Our so-called friends and old allies had tried very hard to declare us a terrorist state. This Damocles’ Sword had been hanging over our heads since long. If the FATF had succeeded in blacklisting us, Pakistan could have been rendered bankrupt.

Against the backdrop of these impending disasters and apocalyptic horrors of sorts, Khawaja Asif along with Tehmina Janjua reached Moscow.

Back then, Khawaja Astif was Pakistan’s Foreign Minister that would meet with his Russian counterpart Sergey Lavrov during those worrisome days for Pakistan, when Washington wanted to destroy it. It’s revealed that Lavrov was quick to rap his hand around the situation as he phoned his employee in Paris to announce that Russia was siding with Pakistan. The Pakistani media source says that this instantaneous support from the Russians touched the right chord in the hearts of senior Pakistani officials.

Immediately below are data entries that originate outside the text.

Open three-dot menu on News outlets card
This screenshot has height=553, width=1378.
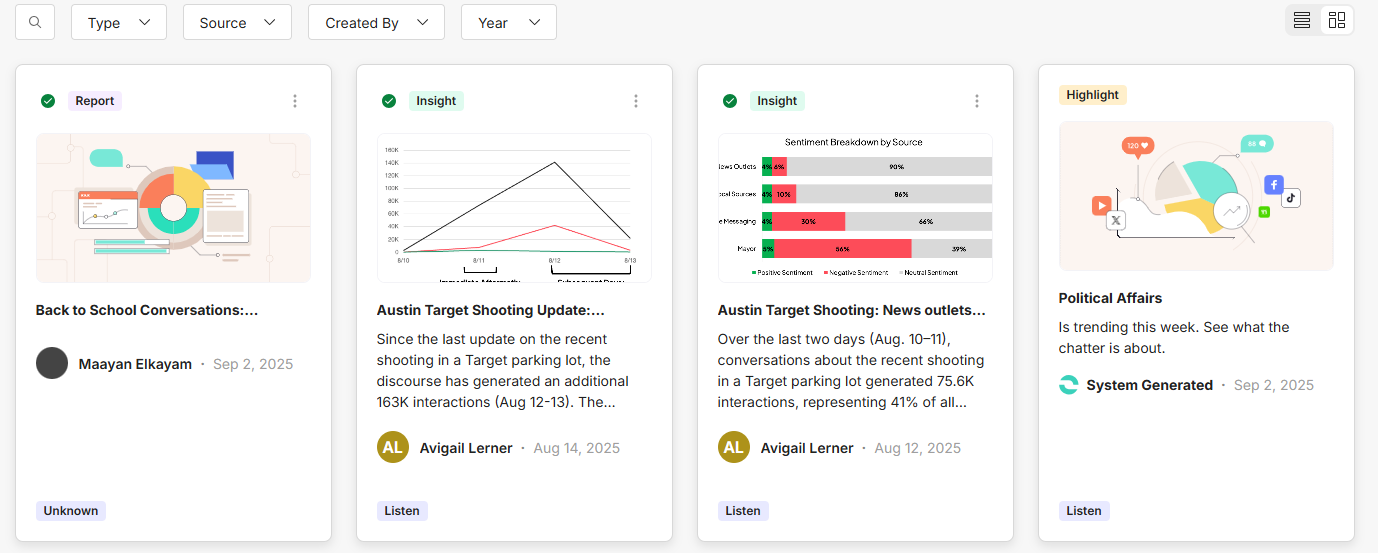point(977,101)
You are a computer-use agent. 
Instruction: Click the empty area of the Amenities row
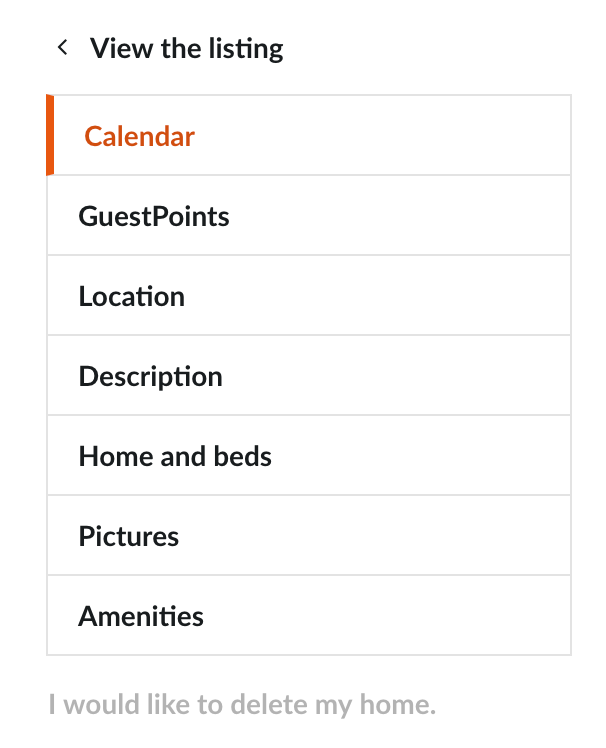tap(420, 616)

In the aftermath of this situation Khawaja Astif stated that:

We have been inimical to the Russians for 65 years. Despite this, they opened up their ‘sensitive doors’ for us. America did not even deign to give us any such access in 70 years. Ironically, our friends instead dragged us up to the threshold of excommunication and blacklisting. Whereas, those we considered our enemies have been standing with us at every world forum. That’s why I often ask what have we got from America in the past so many years?

Last May, Russia would staunchly defend Pakistan again, by announcing that Islamabad has the “sovereign right to take care of its security” amidst South Asia’s tit-for-tat missile tests. This unprecedented step, analysts argue, is a sign that the two states have reached a new level of cooperation.

As Pakistan’s Prime Minister Imran Khan announced at the recent Shanghai Cooperation Organisation summit, his country would want Moscow to allow it to purchase its newest military equipment. It shows that Russia and Pakistan took their strategic partnership to the next level with their recently agreed-to space pact committing each of them to do their utmost to prevent the militarization of space. This step looks even more significant if we take into consideration the fact that it was made after Trump’s announcement that Washington would want to get itself dragged into a new arms race in space.

Martin Berger is a freelance journalist and geopolitical analyst, exclusively for the online magazine “New Eastern Outlook.